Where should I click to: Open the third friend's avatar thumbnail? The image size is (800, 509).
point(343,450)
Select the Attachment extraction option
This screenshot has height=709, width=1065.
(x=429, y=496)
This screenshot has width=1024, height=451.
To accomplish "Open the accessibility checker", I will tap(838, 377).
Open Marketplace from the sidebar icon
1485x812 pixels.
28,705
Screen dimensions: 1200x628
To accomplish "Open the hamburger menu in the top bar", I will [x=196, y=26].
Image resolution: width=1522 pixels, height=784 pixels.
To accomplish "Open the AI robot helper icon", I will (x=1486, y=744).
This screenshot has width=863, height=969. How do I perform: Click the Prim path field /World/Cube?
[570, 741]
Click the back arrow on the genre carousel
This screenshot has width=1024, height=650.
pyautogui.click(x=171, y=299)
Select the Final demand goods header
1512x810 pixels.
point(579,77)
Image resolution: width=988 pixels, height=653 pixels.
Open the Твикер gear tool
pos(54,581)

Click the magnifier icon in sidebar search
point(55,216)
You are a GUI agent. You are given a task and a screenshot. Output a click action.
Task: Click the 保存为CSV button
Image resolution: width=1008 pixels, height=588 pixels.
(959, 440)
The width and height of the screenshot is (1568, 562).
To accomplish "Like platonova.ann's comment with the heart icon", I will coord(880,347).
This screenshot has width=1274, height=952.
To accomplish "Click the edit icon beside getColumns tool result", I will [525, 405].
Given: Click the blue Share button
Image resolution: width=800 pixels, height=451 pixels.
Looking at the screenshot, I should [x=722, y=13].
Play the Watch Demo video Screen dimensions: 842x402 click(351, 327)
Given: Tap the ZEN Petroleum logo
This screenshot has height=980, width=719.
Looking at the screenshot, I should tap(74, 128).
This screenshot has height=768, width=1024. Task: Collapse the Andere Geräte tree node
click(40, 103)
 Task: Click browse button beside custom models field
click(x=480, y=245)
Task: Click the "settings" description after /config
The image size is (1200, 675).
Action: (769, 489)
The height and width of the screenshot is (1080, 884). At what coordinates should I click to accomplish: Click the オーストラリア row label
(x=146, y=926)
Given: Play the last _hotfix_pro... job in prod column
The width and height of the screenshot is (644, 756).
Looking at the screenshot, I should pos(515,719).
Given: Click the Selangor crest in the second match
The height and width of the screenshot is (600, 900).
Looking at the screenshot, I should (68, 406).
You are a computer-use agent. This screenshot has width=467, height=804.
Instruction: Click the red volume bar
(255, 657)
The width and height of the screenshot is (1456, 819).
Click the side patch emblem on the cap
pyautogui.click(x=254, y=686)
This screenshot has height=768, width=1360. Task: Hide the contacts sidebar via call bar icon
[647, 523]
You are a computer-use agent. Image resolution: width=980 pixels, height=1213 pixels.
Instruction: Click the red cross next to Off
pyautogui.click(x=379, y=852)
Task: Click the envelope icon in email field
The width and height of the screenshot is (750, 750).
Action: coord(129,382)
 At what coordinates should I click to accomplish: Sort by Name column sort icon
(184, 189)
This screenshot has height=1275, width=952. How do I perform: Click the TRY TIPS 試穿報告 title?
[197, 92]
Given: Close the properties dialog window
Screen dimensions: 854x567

*WORK INSTRUCTIONS*
In the entries above, find the line holding "This screenshot has height=980, width=719." and the line holding "Given: Play the"; print both of them and every line between, exactly, and nothing else.

*SOLUTION FOR THIS TASK*
This screenshot has height=980, width=719.
Looking at the screenshot, I should tap(74, 128).
This screenshot has height=768, width=1024. Task: Collapse the Andere Geräte tree node
click(40, 103)
 Task: Click browse button beside custom models field
click(x=480, y=245)
Task: Click the "settings" description after /config
The image size is (1200, 675).
Action: (769, 489)
The height and width of the screenshot is (1080, 884). At what coordinates should I click to accomplish: Click the オーストラリア row label
(x=146, y=926)
Given: Play the last _hotfix_pro... job in prod column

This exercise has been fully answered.